Dans un geste diplomatique fort, l'Espagne a refusé d'autoriser les États-Unis à utiliser ses bases militaires de Rota et de Morón. Le Premier ministre Pedro Sanchez a critiqué les frappes, les qualifiant d'"intervention militaire injustifiée et dangereuse, en dehors du droit international". Cette position contraste avec celle de la France, l'Allemagne et le Royaume-Uni, qui soutiennent des actions défensives nécessaires et proportionnées pour protéger leurs alliés du Golfe.
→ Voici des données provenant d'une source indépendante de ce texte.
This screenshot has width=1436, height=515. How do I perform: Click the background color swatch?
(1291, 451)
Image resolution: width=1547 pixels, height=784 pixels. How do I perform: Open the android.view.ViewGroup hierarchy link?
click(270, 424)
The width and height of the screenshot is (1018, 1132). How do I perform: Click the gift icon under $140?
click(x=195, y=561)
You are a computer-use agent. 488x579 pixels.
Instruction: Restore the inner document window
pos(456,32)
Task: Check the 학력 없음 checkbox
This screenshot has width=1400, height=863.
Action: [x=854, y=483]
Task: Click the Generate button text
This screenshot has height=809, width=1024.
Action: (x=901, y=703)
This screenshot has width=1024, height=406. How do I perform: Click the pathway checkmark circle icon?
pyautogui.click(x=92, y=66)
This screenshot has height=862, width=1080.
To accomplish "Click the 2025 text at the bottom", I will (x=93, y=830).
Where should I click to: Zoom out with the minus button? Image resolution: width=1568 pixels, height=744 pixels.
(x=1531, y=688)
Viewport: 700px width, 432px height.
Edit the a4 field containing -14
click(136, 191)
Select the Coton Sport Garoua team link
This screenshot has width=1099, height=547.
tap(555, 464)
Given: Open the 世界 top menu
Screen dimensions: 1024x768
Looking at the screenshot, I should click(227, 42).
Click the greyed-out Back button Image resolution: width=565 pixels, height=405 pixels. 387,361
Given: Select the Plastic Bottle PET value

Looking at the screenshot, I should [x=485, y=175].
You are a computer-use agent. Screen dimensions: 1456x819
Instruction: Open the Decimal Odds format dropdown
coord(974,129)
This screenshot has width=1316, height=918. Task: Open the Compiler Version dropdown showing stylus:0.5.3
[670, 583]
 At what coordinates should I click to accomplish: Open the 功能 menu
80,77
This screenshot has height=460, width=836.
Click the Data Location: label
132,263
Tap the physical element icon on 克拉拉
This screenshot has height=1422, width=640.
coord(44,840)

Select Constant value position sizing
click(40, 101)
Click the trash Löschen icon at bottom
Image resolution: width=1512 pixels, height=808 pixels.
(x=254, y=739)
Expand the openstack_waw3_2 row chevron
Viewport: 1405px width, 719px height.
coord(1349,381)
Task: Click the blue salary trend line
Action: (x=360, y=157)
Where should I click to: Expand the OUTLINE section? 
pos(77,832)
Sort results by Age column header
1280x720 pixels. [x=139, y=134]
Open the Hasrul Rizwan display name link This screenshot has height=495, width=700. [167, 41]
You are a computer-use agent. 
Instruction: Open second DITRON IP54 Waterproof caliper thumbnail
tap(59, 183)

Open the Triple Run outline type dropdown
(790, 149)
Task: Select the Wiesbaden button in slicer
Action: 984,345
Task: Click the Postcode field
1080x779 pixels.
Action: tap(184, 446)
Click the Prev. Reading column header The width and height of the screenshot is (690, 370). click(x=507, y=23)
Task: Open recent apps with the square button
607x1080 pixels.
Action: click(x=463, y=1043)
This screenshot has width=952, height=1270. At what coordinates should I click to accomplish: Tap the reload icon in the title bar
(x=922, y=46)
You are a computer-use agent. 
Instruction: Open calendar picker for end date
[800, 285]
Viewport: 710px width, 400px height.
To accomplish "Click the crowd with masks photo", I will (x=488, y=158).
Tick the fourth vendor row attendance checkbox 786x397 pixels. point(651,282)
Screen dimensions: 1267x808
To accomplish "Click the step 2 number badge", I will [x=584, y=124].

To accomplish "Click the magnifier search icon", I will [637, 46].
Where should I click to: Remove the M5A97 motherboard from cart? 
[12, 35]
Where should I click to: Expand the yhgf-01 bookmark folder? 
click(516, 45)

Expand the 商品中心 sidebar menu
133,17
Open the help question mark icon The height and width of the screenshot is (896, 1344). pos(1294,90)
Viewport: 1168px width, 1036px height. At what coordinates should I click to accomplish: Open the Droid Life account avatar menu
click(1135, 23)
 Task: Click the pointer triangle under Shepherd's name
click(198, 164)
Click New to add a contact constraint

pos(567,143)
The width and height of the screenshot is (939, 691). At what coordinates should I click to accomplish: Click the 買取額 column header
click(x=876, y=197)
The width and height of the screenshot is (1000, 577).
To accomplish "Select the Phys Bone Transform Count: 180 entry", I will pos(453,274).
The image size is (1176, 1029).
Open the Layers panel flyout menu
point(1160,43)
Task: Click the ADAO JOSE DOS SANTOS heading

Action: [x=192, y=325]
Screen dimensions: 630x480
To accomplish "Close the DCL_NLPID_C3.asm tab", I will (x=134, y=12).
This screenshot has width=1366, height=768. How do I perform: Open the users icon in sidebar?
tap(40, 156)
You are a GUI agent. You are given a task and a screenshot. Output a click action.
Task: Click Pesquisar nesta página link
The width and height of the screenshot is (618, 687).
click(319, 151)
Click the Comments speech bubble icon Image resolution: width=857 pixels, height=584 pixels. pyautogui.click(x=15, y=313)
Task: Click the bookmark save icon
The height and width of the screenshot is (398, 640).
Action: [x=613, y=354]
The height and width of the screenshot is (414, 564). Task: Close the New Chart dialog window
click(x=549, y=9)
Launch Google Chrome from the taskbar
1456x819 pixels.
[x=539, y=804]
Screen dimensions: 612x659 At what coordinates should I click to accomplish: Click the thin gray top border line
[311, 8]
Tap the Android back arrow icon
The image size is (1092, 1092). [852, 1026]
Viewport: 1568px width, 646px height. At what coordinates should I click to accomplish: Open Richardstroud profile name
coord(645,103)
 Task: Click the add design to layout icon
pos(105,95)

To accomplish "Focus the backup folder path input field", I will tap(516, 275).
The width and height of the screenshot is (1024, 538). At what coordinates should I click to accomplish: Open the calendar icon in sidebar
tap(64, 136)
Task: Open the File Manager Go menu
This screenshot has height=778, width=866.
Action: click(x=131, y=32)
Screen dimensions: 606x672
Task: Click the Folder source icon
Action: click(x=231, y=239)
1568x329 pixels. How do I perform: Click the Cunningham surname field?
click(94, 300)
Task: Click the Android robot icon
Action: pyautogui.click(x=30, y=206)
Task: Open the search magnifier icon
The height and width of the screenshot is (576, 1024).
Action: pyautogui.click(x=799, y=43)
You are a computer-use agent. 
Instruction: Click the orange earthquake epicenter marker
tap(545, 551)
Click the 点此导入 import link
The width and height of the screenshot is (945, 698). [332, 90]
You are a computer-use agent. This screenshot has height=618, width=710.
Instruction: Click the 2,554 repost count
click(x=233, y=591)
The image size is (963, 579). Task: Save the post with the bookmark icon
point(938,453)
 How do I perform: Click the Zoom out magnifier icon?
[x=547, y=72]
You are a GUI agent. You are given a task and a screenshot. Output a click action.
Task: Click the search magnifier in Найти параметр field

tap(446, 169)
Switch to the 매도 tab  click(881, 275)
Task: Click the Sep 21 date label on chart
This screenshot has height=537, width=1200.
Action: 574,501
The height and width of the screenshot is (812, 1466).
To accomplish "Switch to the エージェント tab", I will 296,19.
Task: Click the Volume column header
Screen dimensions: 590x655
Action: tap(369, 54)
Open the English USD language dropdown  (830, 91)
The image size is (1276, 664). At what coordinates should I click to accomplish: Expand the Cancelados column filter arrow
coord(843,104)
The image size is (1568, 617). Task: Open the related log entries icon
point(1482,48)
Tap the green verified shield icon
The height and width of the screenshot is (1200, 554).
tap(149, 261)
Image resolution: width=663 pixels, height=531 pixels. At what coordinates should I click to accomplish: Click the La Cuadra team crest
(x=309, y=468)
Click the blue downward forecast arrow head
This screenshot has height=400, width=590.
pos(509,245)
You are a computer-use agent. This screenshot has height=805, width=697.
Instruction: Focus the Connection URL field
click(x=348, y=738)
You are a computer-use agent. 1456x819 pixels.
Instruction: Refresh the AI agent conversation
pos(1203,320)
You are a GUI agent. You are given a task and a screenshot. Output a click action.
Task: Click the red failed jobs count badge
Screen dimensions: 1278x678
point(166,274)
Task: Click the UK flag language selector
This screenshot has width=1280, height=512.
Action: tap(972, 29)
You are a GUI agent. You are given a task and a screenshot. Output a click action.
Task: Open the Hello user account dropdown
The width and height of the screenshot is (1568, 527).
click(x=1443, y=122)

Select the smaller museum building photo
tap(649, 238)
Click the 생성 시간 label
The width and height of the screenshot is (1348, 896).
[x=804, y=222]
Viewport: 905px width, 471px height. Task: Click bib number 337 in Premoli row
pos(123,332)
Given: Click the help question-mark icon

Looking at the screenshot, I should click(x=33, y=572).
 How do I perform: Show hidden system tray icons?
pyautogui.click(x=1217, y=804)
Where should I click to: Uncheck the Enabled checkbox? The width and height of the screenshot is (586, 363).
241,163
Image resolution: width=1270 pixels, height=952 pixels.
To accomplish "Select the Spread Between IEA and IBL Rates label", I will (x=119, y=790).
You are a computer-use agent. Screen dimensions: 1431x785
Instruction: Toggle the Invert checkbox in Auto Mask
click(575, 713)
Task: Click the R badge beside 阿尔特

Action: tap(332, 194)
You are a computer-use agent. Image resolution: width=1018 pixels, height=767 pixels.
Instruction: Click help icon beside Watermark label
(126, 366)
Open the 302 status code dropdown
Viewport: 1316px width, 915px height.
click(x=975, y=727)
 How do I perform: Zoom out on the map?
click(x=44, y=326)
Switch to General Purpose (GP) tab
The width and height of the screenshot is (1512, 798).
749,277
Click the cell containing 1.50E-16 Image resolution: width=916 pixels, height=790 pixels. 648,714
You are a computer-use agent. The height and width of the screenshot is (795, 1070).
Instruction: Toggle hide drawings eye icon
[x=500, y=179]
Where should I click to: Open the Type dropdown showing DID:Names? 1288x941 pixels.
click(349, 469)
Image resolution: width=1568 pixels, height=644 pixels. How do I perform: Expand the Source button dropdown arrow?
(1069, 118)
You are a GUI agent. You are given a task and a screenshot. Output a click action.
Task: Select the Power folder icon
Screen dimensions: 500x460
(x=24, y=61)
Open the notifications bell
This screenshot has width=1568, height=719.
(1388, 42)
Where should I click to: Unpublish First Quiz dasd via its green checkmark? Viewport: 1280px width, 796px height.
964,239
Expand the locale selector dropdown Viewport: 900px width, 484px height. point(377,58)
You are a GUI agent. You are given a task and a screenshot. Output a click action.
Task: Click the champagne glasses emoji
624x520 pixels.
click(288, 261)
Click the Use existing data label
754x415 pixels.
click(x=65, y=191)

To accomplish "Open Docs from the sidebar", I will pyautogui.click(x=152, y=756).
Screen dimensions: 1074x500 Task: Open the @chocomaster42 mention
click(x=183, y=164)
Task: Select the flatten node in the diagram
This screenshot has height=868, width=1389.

En réponse, Donald Trump a annoncé la rupture de tous liens commerciaux avec l'Espagne, accentuant les tensions.

Les drones iraniens frappent le Golfe malgré les destructions

Malgré les affirmations de Trump selon lesquelles l'Iran a perdu sa marine et son aviation, les Gardiens de la Révolution ont utilisé des drones pour cibler l'ambassade américaine à Ryad, le port d'Oman à Doha, ainsi que Dubaï et Abu-Dhabi. Ces attaques ont provoqué des explosions dans plusieurs villes du Golfe. Le Qatar a réagi en affirmant exercer son droit à la légitime défense, selon son porte-parole Majed Al-Ansari, pour dissuader les attaques iraniennes.

Réactions économiques et diplomatiques

Le groupe TotalEnergies a annoncé le rapatriement des familles de ses salariés de la région, sans préciser les chiffres, alors qu'un tiers de sa production d'hydrocarbures provient du Moyen-Orient et d'Afrique du Nord. Sur le plan diplomatique, la Russie et la Chine, alliés traditionnels de l'Iran, semblent impuissants. Bien qu'ils aient réclamé un cessez-le-feu et dénoncé les attaques, leur réponse reste limitée. Le chef de la diplomatie chinoise, Wang Yi, a averti : "La force ne peut pas vraiment résoudre les problèmes, elle ne fera qu'engendrer de nouveaux problèmes et avoir de graves répercussions."